[Screenshot grounding data]

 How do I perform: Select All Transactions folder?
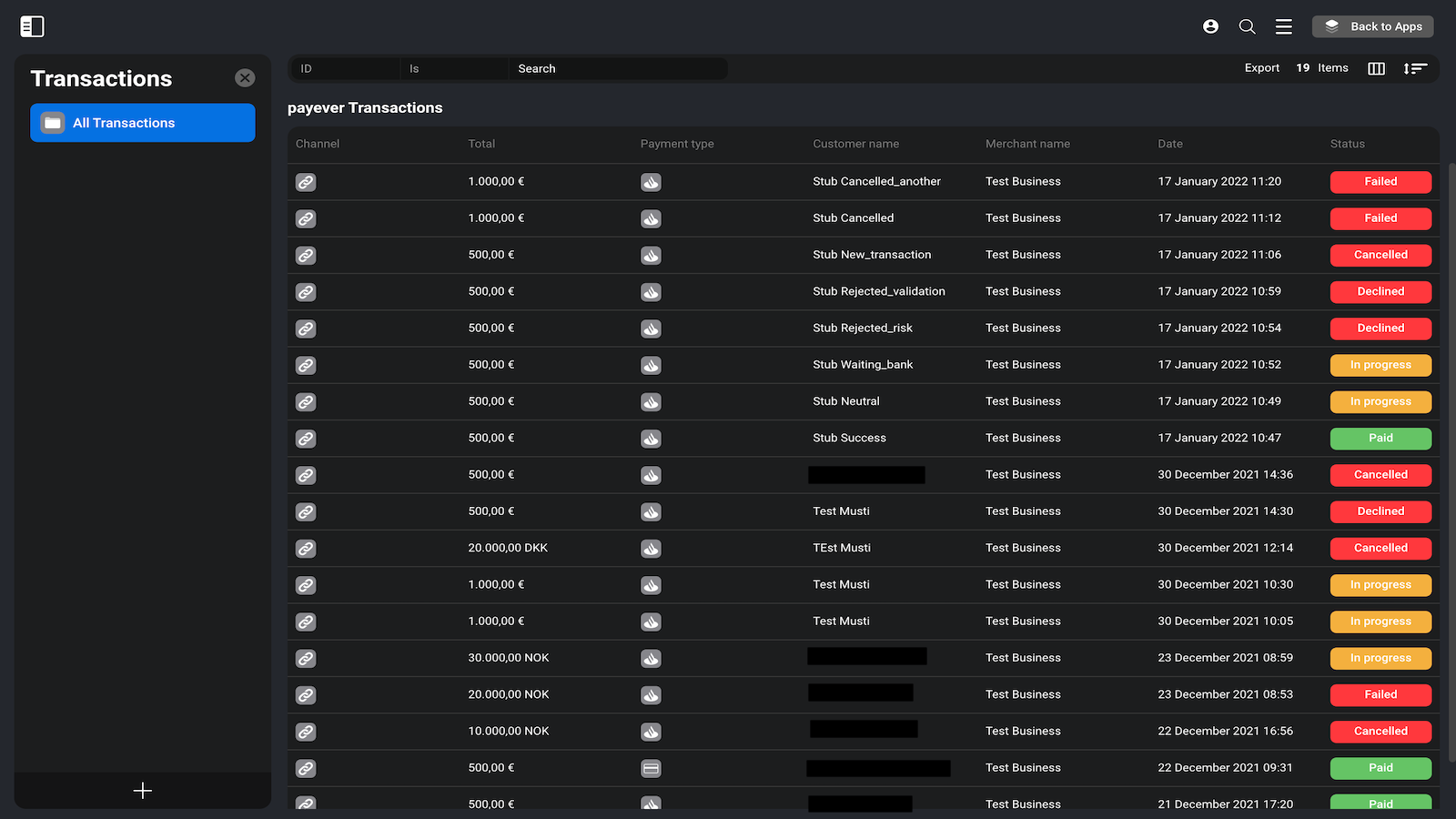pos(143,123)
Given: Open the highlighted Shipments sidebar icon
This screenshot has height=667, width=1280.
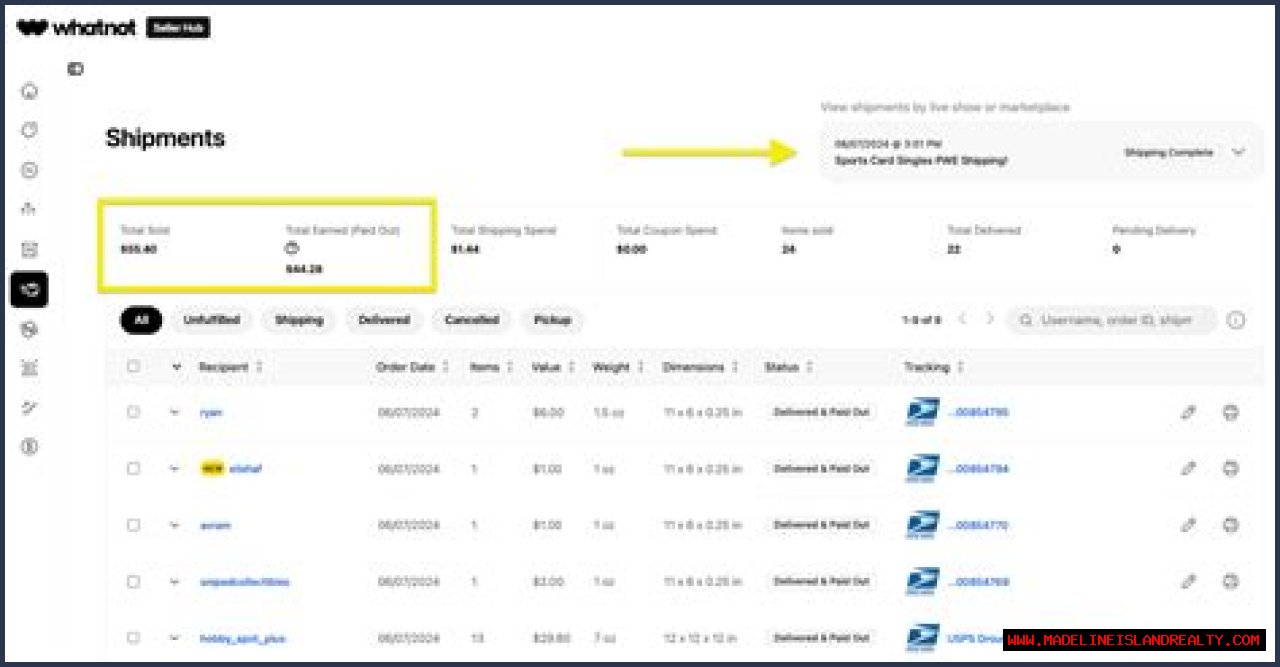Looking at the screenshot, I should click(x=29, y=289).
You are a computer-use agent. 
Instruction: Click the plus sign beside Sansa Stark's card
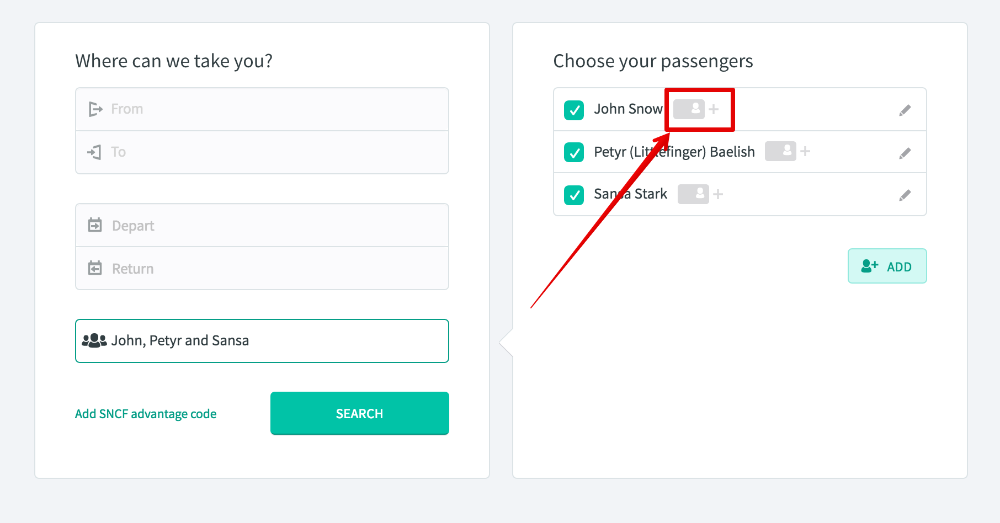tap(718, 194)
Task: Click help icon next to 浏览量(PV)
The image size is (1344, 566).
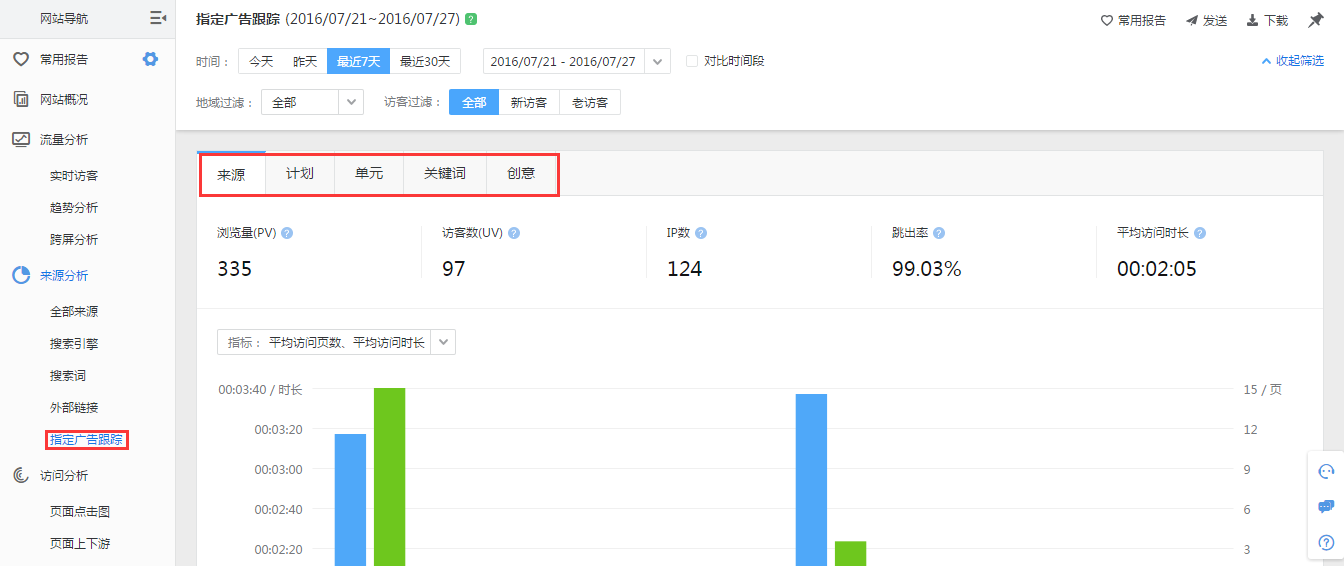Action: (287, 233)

### Assigned task
Output every record verbatim, excluding any picture it contains.

### Written solution
 How do I perform: Select All Transactions folder?
pos(143,123)
Given: Open the highlighted Shipments sidebar icon
This screenshot has height=667, width=1280.
Looking at the screenshot, I should click(x=29, y=289).
You are a computer-use agent. 
Instruction: Click the plus sign beside Sansa Stark's card
tap(718, 194)
Task: Click help icon next to 浏览量(PV)
The image size is (1344, 566).
Action: (287, 233)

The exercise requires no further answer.